_PROBLEM_. Carry over the rows from the line with "You are a computer-use agent. The" to the line with "Action: pos(217,95)", both included and with their requests, adding 95 to every coordinate in the answers. Leave the pictures out.

_DATASET CONTENT_.
########
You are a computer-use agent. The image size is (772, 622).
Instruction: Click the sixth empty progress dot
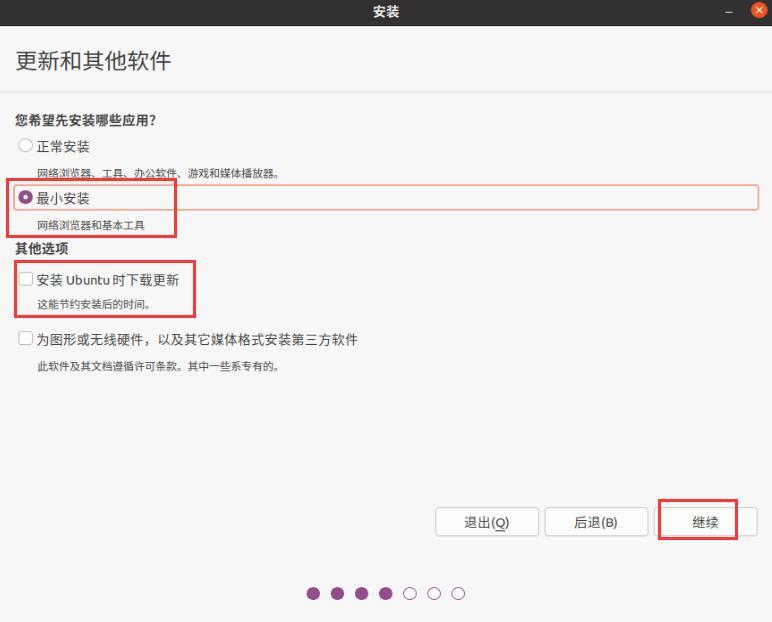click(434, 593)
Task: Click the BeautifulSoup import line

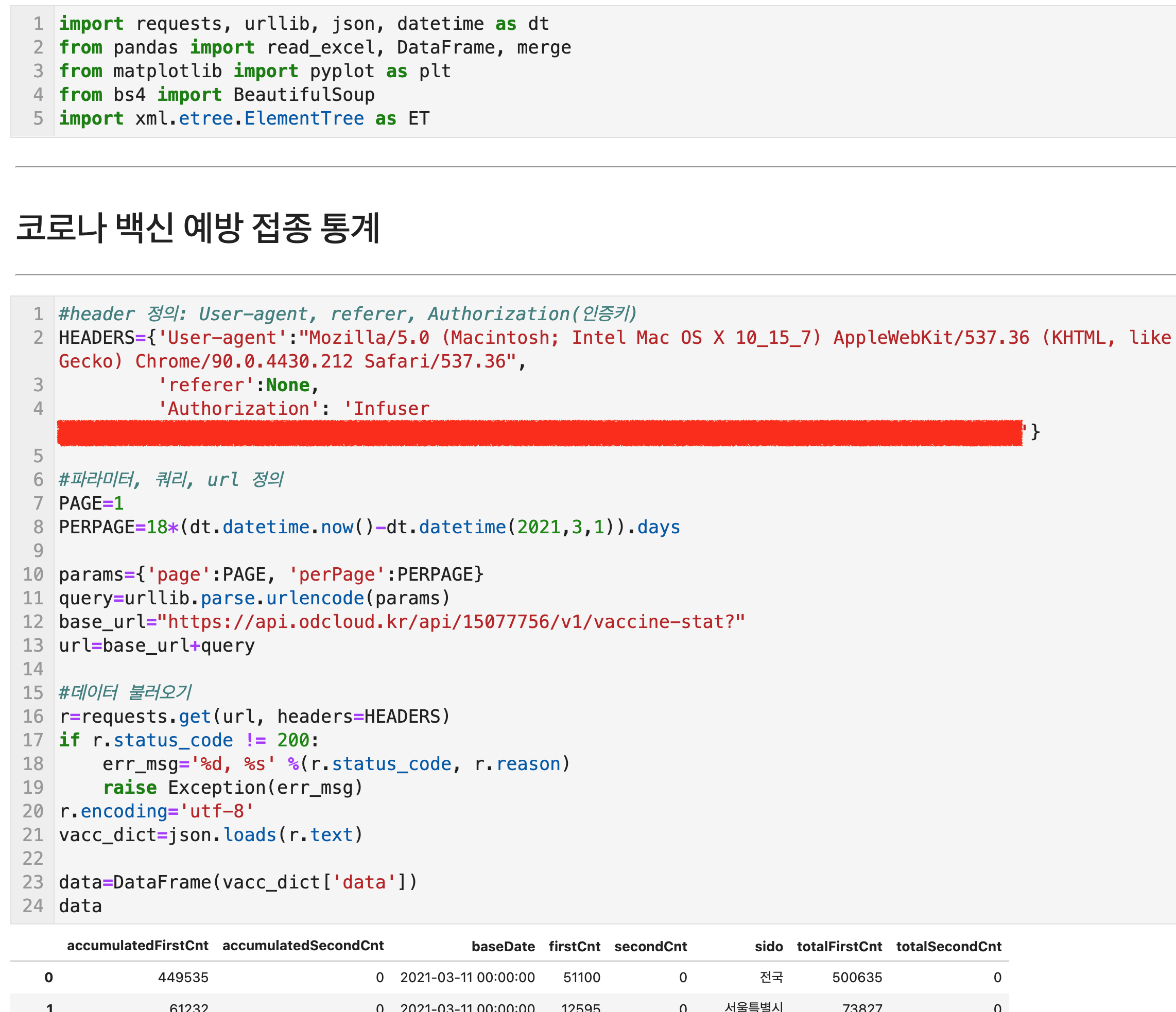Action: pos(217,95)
########
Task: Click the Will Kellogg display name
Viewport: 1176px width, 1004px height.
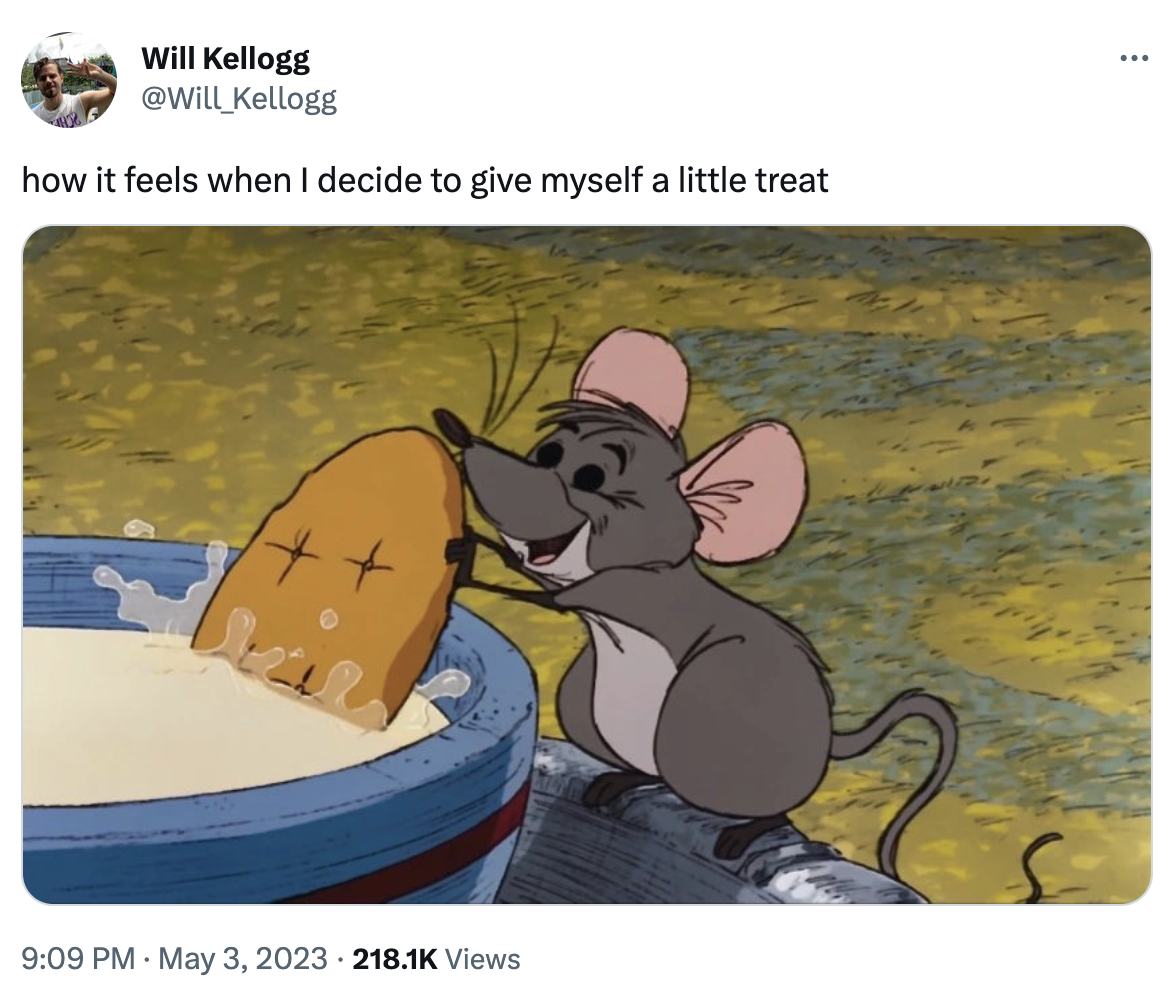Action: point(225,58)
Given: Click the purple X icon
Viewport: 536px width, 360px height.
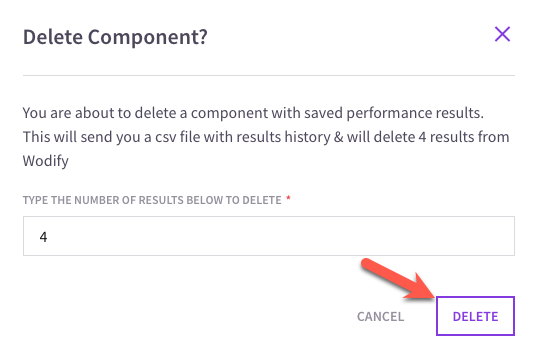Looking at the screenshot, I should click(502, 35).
########
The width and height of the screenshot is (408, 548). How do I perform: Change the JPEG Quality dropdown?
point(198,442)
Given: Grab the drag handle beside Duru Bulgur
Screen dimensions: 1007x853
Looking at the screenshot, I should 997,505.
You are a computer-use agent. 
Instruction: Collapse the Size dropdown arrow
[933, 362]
########
_REPLY_.
You are a computer-use agent. The image size is (772, 622).
Instruction: Click the sixth empty progress dot
click(529, 688)
Task: Click the BeautifulSoup import line

Action: pos(312,190)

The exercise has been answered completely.